▶ _WHAT YOU NEED TO DO_
Among the entries below, find every line that has "agent" and pull it out.
---*---
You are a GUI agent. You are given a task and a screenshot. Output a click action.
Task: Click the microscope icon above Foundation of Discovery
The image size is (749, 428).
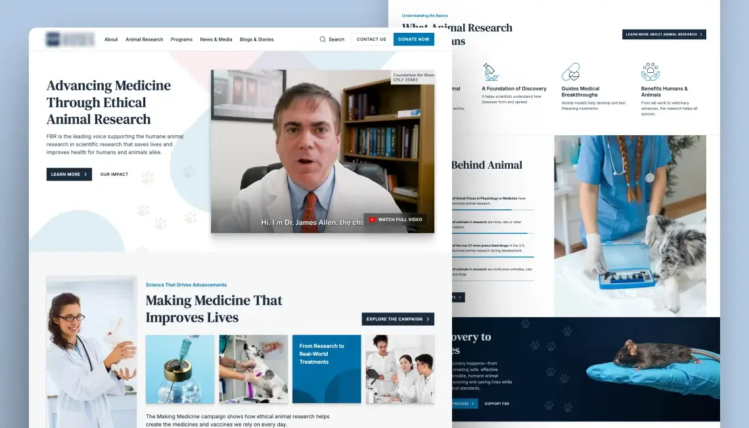point(490,72)

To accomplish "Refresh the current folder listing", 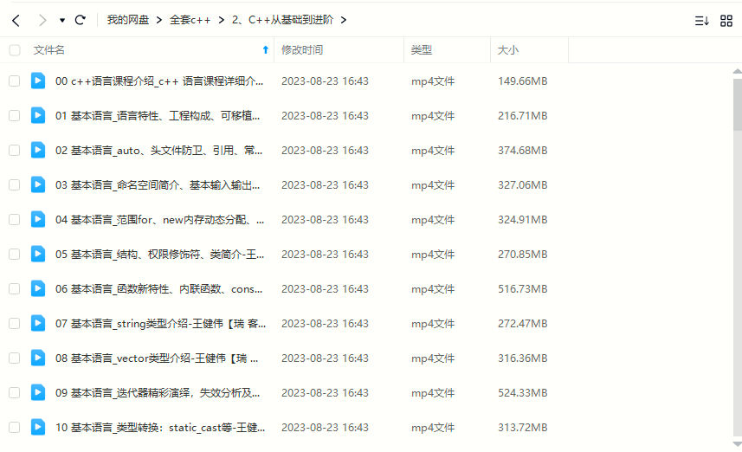I will [x=81, y=20].
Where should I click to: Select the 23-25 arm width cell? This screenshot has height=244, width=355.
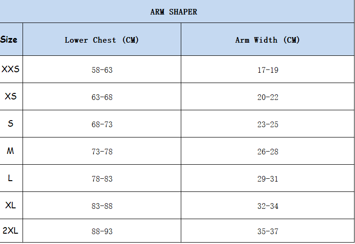click(x=268, y=124)
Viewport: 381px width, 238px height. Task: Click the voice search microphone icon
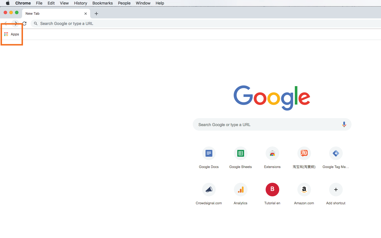point(344,124)
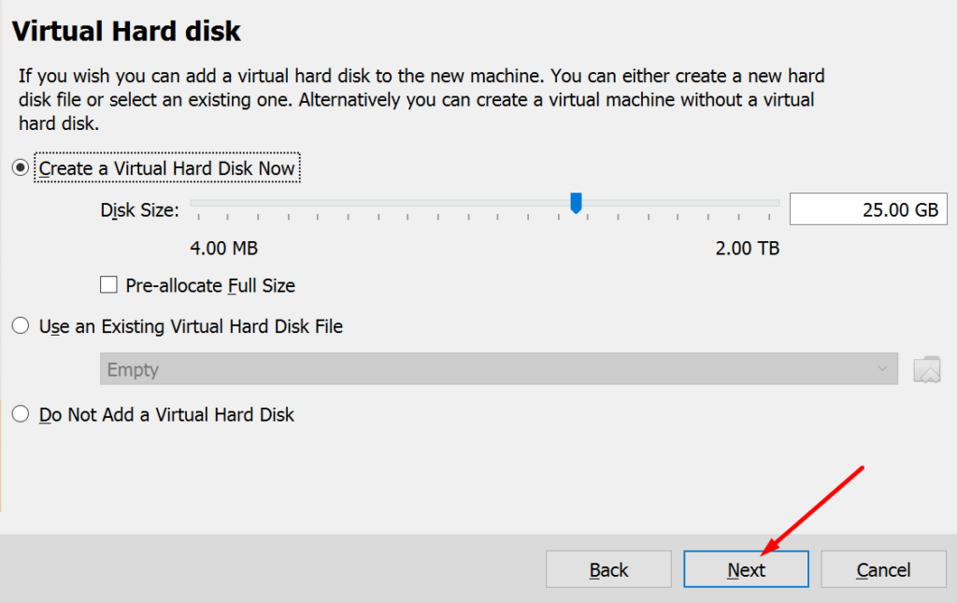Open the virtual disk file chooser icon
This screenshot has width=957, height=603.
(x=926, y=369)
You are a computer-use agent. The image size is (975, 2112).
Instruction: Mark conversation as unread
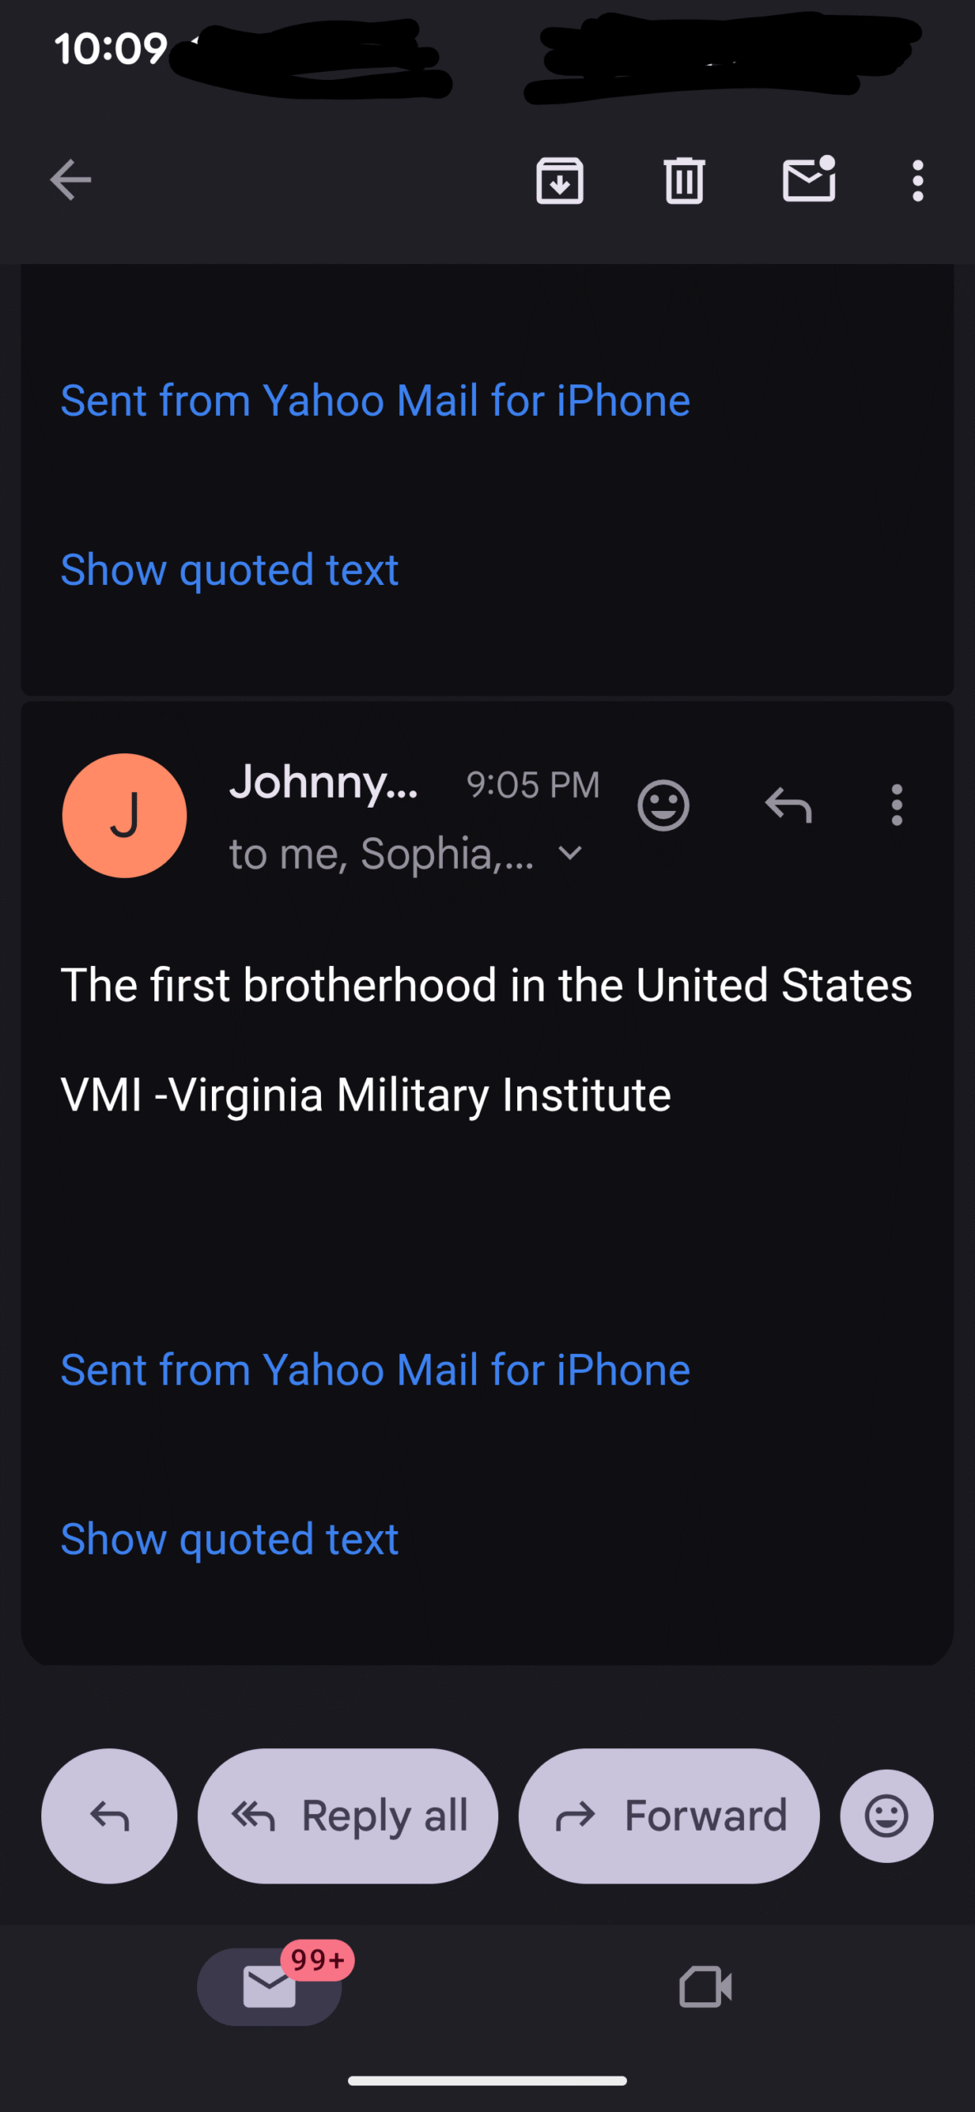point(808,180)
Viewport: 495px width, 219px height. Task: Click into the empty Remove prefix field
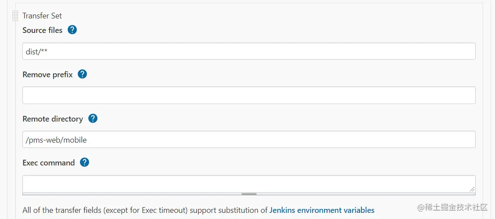click(249, 95)
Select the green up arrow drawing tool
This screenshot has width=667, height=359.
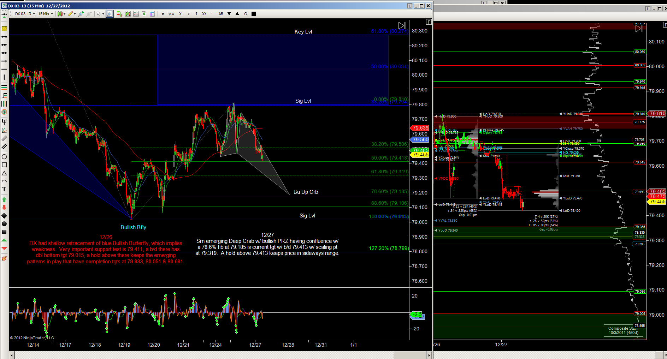click(4, 199)
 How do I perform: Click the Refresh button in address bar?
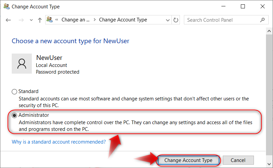click(176, 20)
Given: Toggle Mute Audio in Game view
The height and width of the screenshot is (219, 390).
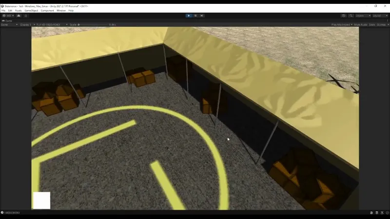Looking at the screenshot, I should (x=360, y=25).
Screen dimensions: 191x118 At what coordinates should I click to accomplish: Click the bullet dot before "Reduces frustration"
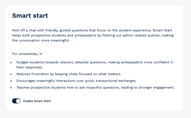pos(11,74)
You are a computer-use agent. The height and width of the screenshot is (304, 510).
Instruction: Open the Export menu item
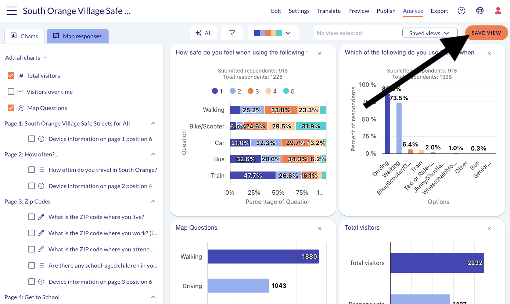click(439, 11)
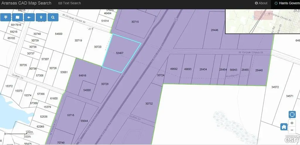Select the location pin marker tool
Viewport: 300px width, 145px height.
tap(41, 17)
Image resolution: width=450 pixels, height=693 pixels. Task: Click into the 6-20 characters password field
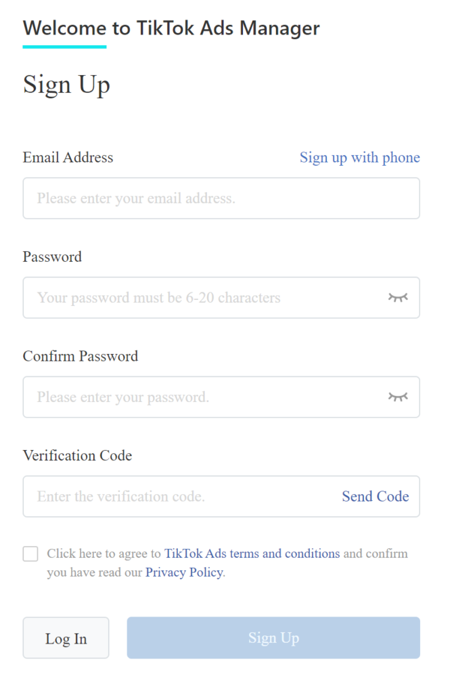[203, 298]
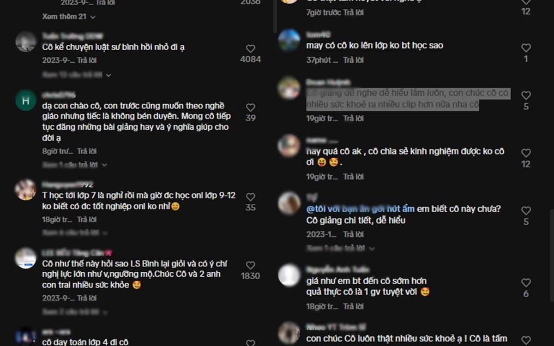Heart the highlighted 'sức khoẻ ra nhiều clip' comment

(526, 95)
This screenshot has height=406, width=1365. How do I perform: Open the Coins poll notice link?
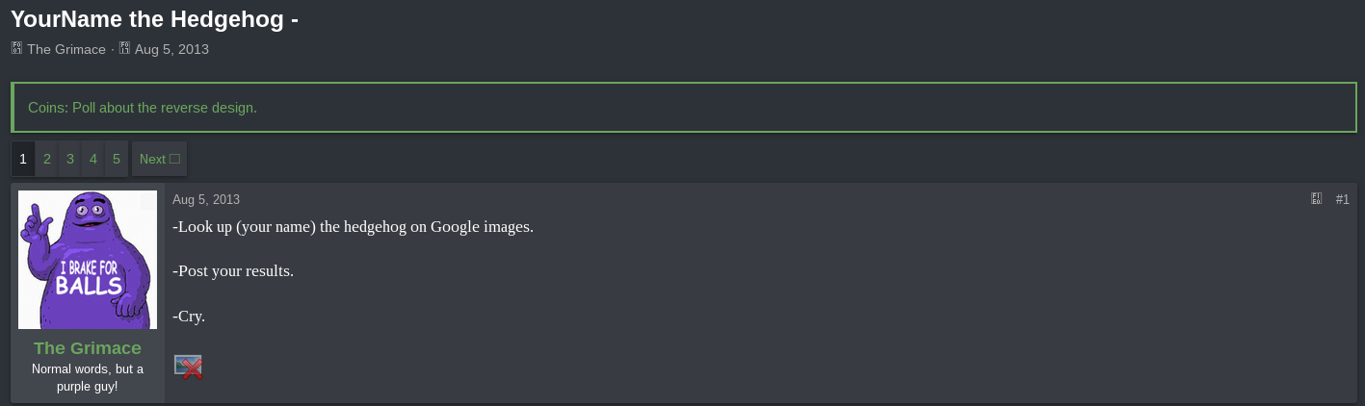click(x=143, y=108)
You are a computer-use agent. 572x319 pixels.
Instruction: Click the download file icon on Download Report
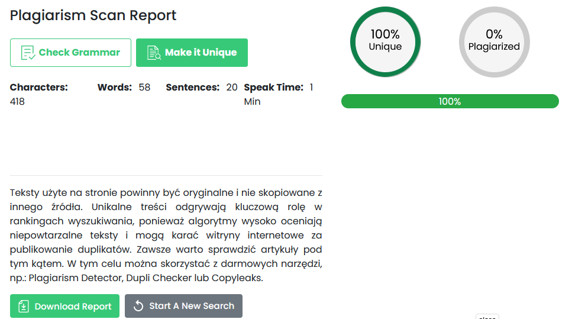(x=24, y=306)
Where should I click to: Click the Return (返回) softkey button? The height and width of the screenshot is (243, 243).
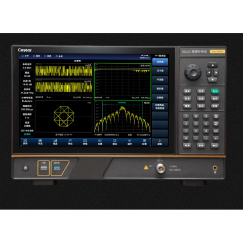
---*---
▶ _OUTPUT OF THE EXERCISE_
You are a GUI agent. You are given a task and a screenshot. Output a click action.
You are a computer-use agent. The image size is (975, 2112).
You are a computer-use agent. The height and width of the screenshot is (304, 510).
You are a computer-use agent. 572x319 pixels.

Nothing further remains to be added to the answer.